Additional questions:

  • does the tool also create reproducible builds for binary wheels?
1 Like

This builds via build into a pre-defined path (default build path /tmp/pip-wheel-build, I chose this SecureDrop is already using this), and uses a predefined SOURCE_DATE_EPOCH, the default is again in the memory of Aaron Swartz, when he started writing SecureDrop project.

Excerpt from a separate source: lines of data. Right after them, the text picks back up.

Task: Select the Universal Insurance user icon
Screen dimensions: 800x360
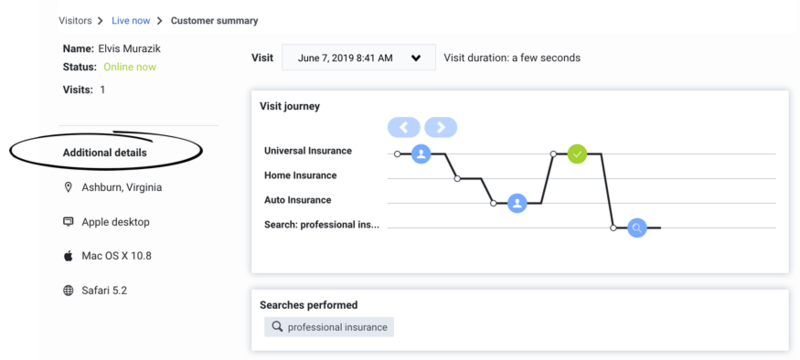Action: (421, 153)
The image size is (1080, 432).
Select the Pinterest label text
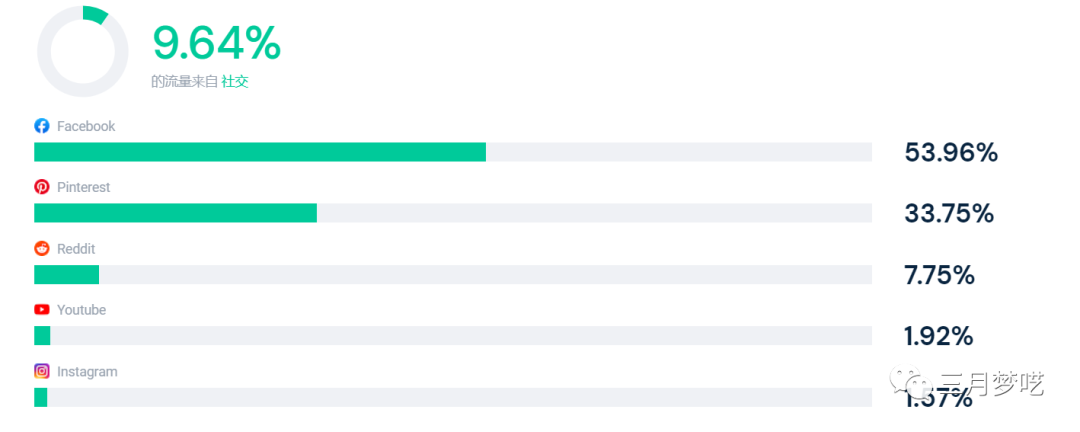click(x=84, y=187)
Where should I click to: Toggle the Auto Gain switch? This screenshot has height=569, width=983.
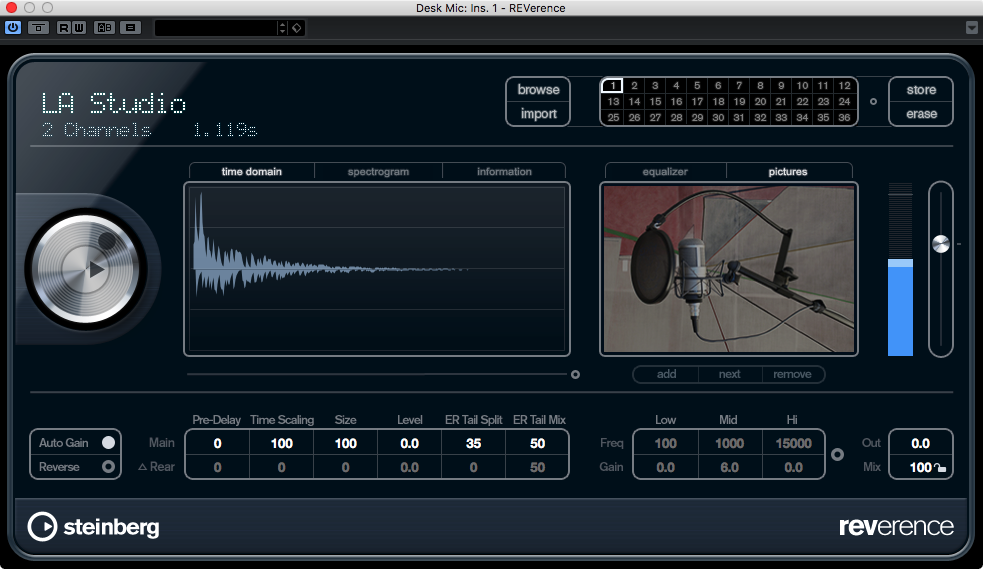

If there is any change is the underlying build environment. Example: a dependent library in the system updated, or say using different version of Rust (for any extension written in Rust).

My first plan is to identifying all the corner cases and work on those. Step 2 would be integrate this into SecureDrop project, but that will depend on the rest of the team and what they think. SecureDrop’s intenal build scripts are very much dependent on the workflow SecureDrop uses and includes OpenPGP and other multiple steps.

Maybe before step2, I will try to work on the top projects from PyPI and see if we can build them reproducibily. May be figuring out how to run a service to build everything in a reproducible manner.

Yes, including cryptography if you use the same Rust environment :smiley:

2 Likes

For example: Two builds on a Fedora 34 system:

sha256sum ./wheels/cryptography-35.0.0-cp39-cp39-linux_x86_64.whl second/cryptography-35.0.0-cp39-cp39-linux_x86_64.whl 
04fb50f874d1d0796f4bb8da53815c7ee16224dfb75c915add9ea4bead2887ee  ./wheels/cryptography-35.0.0-cp39-cp39-linux_x86_64.whl
04fb50f874d1d0796f4bb8da53815c7ee16224dfb75c915add9ea4bead2887ee  second/cryptography-35.0.0-cp39-cp39-linux_x86_64.whl
1 Like

The OP appears to mix asaman and amrasaman, which as far as I can tell are the same package, probably the earlier is the official spelling and the latter was a transient name?

1 Like

Thank you for pointing out the old reference, fix it now.

2 Likes

@joerick, do you think that it’s a good idea to use this in cibuildwheel in the near future?

Probably hard to use this on cibuildwheel until this restriction is removed.

1 Like

@joerick, do you think that it’s a good idea to use this in cibuildwheel in the near future?

Perhaps. One way that might be convenient for everyone would be if asaman could be integrated into the modern build toolchain as a build backend as per PEP 517 - would that be possible? And then we’d have to check if auditwheel/delocate are fully deterministic too.

2 Likes

Or, alternatively, could we integrate these features into existing build backends for wheels?

FWIW, I think pushing PEP 517 backends to support reproducibility is definitely a worthwhile effort.

The mechanism for this tool is using SOURCE_EPOCH_DATE and having a deterministic build directory. Making PEP 517 backends respect SOURCE_EPOCH_DATE will basically do the needful here. Both setuptools and flit respect that variable (which is why this tool works).


@kushaldas I’m curious – have you explored whether Poetry based projects are built deterministically?